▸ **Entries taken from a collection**
------------------------------
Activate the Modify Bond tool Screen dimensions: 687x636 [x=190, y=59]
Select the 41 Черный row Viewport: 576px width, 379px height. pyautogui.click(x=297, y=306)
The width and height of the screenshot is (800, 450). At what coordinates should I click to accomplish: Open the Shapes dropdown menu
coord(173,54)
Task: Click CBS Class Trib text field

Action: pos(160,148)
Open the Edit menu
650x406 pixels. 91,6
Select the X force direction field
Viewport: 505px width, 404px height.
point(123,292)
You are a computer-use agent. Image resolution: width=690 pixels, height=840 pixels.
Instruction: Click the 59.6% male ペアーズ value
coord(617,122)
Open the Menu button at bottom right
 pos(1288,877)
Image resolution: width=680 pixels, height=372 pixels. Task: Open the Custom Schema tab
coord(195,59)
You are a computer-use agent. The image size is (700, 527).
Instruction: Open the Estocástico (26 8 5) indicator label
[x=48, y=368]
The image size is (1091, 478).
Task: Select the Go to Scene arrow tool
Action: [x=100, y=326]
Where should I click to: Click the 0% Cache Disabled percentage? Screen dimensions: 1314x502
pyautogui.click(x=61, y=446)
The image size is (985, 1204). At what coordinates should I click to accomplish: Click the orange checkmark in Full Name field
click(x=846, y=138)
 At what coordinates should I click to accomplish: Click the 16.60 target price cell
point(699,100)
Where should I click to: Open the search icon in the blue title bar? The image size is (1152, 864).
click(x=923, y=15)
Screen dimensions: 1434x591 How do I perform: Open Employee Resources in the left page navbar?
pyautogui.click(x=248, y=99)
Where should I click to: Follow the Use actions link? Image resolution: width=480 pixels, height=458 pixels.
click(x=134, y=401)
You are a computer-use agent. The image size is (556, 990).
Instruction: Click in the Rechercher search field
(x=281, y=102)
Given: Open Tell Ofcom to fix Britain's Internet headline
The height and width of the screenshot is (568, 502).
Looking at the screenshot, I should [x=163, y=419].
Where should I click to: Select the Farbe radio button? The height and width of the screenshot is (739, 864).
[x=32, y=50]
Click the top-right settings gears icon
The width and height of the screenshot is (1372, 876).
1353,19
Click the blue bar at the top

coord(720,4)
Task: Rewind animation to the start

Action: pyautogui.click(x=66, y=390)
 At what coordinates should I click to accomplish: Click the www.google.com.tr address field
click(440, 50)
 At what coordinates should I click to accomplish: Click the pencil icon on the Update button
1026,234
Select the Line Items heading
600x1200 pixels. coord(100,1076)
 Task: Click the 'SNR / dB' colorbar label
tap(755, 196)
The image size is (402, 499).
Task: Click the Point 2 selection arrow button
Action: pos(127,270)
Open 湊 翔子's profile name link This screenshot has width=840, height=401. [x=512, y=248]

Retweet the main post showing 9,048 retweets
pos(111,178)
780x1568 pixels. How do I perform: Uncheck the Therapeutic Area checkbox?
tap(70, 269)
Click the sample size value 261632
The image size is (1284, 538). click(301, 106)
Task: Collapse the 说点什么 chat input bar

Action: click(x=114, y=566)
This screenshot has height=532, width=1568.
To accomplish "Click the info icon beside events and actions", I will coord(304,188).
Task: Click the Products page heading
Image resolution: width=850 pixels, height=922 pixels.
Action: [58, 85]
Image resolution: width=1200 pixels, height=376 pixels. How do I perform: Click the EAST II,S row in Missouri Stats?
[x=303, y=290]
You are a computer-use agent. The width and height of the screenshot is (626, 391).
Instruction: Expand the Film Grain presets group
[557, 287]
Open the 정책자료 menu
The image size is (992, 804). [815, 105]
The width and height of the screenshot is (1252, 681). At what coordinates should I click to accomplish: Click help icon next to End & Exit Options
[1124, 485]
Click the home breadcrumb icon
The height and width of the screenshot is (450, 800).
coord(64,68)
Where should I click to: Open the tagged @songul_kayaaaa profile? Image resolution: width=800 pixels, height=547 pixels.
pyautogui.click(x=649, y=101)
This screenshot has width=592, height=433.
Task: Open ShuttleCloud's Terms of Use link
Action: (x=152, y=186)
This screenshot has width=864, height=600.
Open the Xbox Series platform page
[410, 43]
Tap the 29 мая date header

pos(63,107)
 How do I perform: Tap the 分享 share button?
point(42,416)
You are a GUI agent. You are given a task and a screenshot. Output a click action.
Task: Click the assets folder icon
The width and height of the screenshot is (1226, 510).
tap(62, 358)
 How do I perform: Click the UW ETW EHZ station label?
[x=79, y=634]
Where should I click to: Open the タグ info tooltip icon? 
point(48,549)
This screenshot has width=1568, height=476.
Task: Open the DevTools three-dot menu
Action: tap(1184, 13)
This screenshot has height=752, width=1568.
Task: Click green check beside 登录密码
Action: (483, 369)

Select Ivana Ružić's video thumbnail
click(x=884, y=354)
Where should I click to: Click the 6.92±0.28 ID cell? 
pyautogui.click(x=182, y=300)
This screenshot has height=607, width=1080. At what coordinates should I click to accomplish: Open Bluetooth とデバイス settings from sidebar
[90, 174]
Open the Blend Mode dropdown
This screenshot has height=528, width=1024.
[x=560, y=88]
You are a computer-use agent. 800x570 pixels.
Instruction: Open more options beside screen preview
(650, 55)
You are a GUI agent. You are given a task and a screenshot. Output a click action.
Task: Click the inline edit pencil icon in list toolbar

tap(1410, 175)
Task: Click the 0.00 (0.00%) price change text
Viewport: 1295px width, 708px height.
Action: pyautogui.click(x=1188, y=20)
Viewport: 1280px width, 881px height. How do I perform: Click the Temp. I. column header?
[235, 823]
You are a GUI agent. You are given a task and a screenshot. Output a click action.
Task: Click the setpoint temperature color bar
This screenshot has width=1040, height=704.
------------------------------
▸ **YOUR GOAL**
All of the data above should be reproduced exactly, with nothing missing.

▸ **RESULT FOR THIS TASK**
Activate the Modify Bond tool Screen dimensions: 687x636 [x=190, y=59]
Select the 41 Черный row Viewport: 576px width, 379px height. pyautogui.click(x=297, y=306)
The width and height of the screenshot is (800, 450). At what coordinates should I click to accomplish: Open the Shapes dropdown menu
coord(173,54)
Task: Click CBS Class Trib text field

Action: pos(160,148)
Open the Edit menu
650x406 pixels. 91,6
Select the X force direction field
Viewport: 505px width, 404px height.
point(123,292)
You are a computer-use agent. Image resolution: width=690 pixels, height=840 pixels.
Instruction: Click the 59.6% male ペアーズ value
coord(617,122)
Open the Menu button at bottom right
 pos(1288,877)
Image resolution: width=680 pixels, height=372 pixels. Task: Open the Custom Schema tab
coord(195,59)
You are a computer-use agent. The image size is (700, 527).
Instruction: Open the Estocástico (26 8 5) indicator label
[x=48, y=368]
The image size is (1091, 478).
Task: Select the Go to Scene arrow tool
Action: [x=100, y=326]
Where should I click to: Click the 0% Cache Disabled percentage? Screen dimensions: 1314x502
pyautogui.click(x=61, y=446)
The image size is (985, 1204). At what coordinates should I click to accomplish: Click the orange checkmark in Full Name field
click(x=846, y=138)
 At what coordinates should I click to accomplish: Click the 16.60 target price cell
point(699,100)
Where should I click to: Open the search icon in the blue title bar? The image size is (1152, 864).
click(x=923, y=15)
Screen dimensions: 1434x591 How do I perform: Open Employee Resources in the left page navbar?
pyautogui.click(x=248, y=99)
Where should I click to: Follow the Use actions link? Image resolution: width=480 pixels, height=458 pixels.
click(x=134, y=401)
You are a computer-use agent. The image size is (556, 990).
Instruction: Click in the Rechercher search field
(x=281, y=102)
Given: Open Tell Ofcom to fix Britain's Internet headline
The height and width of the screenshot is (568, 502).
Looking at the screenshot, I should [x=163, y=419].
Where should I click to: Select the Farbe radio button? The height and width of the screenshot is (739, 864).
[x=32, y=50]
Click the top-right settings gears icon
The width and height of the screenshot is (1372, 876).
1353,19
Click the blue bar at the top

coord(720,4)
Task: Rewind animation to the start

Action: pyautogui.click(x=66, y=390)
 At what coordinates should I click to accomplish: Click the www.google.com.tr address field
click(440, 50)
 At what coordinates should I click to accomplish: Click the pencil icon on the Update button
1026,234
Select the Line Items heading
600x1200 pixels. coord(100,1076)
 Task: Click the 'SNR / dB' colorbar label
tap(755, 196)
The image size is (402, 499).
Task: Click the Point 2 selection arrow button
Action: pos(127,270)
Open 湊 翔子's profile name link This screenshot has width=840, height=401. [x=512, y=248]

Retweet the main post showing 9,048 retweets
pos(111,178)
780x1568 pixels. How do I perform: Uncheck the Therapeutic Area checkbox?
tap(70, 269)
Click the sample size value 261632
The image size is (1284, 538). click(301, 106)
Task: Collapse the 说点什么 chat input bar

Action: click(x=114, y=566)
This screenshot has height=532, width=1568.
To accomplish "Click the info icon beside events and actions", I will coord(304,188).
Task: Click the Products page heading
Image resolution: width=850 pixels, height=922 pixels.
Action: [58, 85]
Image resolution: width=1200 pixels, height=376 pixels. How do I perform: Click the EAST II,S row in Missouri Stats?
[x=303, y=290]
You are a computer-use agent. The width and height of the screenshot is (626, 391).
Instruction: Expand the Film Grain presets group
[557, 287]
Open the 정책자료 menu
The image size is (992, 804). [815, 105]
The width and height of the screenshot is (1252, 681). At what coordinates should I click to accomplish: Click help icon next to End & Exit Options
[1124, 485]
Click the home breadcrumb icon
The height and width of the screenshot is (450, 800).
coord(64,68)
Where should I click to: Open the tagged @songul_kayaaaa profile? Image resolution: width=800 pixels, height=547 pixels.
pyautogui.click(x=649, y=101)
This screenshot has width=592, height=433.
Task: Open ShuttleCloud's Terms of Use link
Action: (x=152, y=186)
This screenshot has width=864, height=600.
Open the Xbox Series platform page
[410, 43]
Tap the 29 мая date header

pos(63,107)
 How do I perform: Tap the 分享 share button?
point(42,416)
You are a GUI agent. You are given a task and a screenshot. Output a click action.
Task: Click the assets folder icon
The width and height of the screenshot is (1226, 510).
tap(62, 358)
 How do I perform: Click the UW ETW EHZ station label?
[x=79, y=634]
Where should I click to: Open the タグ info tooltip icon? 
point(48,549)
This screenshot has width=1568, height=476.
Task: Open the DevTools three-dot menu
Action: tap(1184, 13)
This screenshot has height=752, width=1568.
Task: Click green check beside 登录密码
Action: (483, 369)

Select Ivana Ružić's video thumbnail
click(x=884, y=354)
Where should I click to: Click the 6.92±0.28 ID cell? 
pyautogui.click(x=182, y=300)
This screenshot has height=607, width=1080. At what coordinates should I click to accomplish: Open Bluetooth とデバイス settings from sidebar
[90, 174]
Open the Blend Mode dropdown
This screenshot has height=528, width=1024.
[x=560, y=88]
You are a computer-use agent. 800x570 pixels.
Instruction: Open more options beside screen preview
(650, 55)
You are a GUI agent. You are given a task and a screenshot. Output a click action.
Task: Click the inline edit pencil icon in list toolbar

tap(1410, 175)
Task: Click the 0.00 (0.00%) price change text
Viewport: 1295px width, 708px height.
Action: pyautogui.click(x=1188, y=20)
Viewport: 1280px width, 881px height. How do I perform: Click the Temp. I. column header?
[235, 823]
You are a GUI agent. You are given a task and a screenshot. Output a click action.
Task: Click the setpoint temperature color bar
This screenshot has width=1040, height=704.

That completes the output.